**Document**

Version: | 0.4.2 |
Date: | 2021-04-16 |
Title: | Simply Caching R Objects |
Description: | Provides intuitive functions for caching R objects, encouraging reproducible, restartable, and distributed R analysis. The user selects a location to store caches, and then provides nothing more than a cache name and instructions (R code) for how to produce the R object. Also provides some advanced options like environment assignments, recreating or reloading caches, and cluster compute bindings (using the 'batchtools' package) making it flexible enough for use in large-scale data analysis projects. |
Suggests: | knitr, rmarkdown, testthat |
Enhances: | batchtools |
VignetteBuilder: | knitr |
License: | BSD_2_clause + file LICENSE |
Encoding: | UTF-8 |
URL: | https://github.com/databio/simpleCache |
BugReports: | https://github.com/databio/simpleCache |
RoxygenNote: | 7.1.1 |
NeedsCompilation: | no |
Packaged: | 2021-04-16 23:28:19 UTC; nsheff |
Author: | VP Nagraj [aut], Nathan Sheffield [aut, cre] |
Maintainer: | Nathan Sheffield <nathan@code.databio.org> |
Repository: | CRAN |
Date/Publication: | 2021-04-17 04:40:02 UTC |
Provides intuitive functions for caching R objects, encouraging faster reproducible and restartable R analysis
Description
Provides intuitive functions for caching R objects, encouraging reproducible, restartable, and distributed R analysis. The user selects a location to store caches, and then provides nothing more than a cache name and instructions (R code) for how to produce the R object. Also provides some advanced options like environment assignments, recreating or reloading caches, and cluster compute bindings (using the 'batchtools' package) making it flexible enough for use in large-scale data analysis projects.

**Record excerpts**
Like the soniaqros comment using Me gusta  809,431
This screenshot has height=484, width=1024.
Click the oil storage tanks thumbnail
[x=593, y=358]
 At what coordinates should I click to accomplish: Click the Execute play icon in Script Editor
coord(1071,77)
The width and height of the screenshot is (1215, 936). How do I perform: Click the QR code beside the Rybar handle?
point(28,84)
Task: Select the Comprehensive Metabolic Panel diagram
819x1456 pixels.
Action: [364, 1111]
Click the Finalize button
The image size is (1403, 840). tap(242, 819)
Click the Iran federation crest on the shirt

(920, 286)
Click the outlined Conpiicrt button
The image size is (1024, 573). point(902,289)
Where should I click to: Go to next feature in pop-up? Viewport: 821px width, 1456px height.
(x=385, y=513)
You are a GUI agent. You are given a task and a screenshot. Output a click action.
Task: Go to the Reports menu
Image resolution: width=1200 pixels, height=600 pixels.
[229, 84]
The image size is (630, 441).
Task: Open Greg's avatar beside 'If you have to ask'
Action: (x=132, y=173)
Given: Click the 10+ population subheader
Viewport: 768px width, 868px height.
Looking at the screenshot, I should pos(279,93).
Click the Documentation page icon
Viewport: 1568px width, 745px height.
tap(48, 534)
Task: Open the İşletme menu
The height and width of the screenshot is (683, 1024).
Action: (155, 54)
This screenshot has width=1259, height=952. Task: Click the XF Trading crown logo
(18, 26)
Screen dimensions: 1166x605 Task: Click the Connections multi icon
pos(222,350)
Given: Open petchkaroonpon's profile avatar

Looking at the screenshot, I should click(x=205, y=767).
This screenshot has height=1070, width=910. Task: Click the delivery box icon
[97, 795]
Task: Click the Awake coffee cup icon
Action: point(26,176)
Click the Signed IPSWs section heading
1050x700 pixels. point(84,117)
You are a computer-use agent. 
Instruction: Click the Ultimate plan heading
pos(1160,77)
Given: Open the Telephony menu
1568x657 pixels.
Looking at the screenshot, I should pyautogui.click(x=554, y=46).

**Goal of the exercise**
In the package description, which packages appear in the "Suggests:" field? The listing is separate material, unrelated to the package description.

**Result of the task**
knitr, rmarkdown, testthat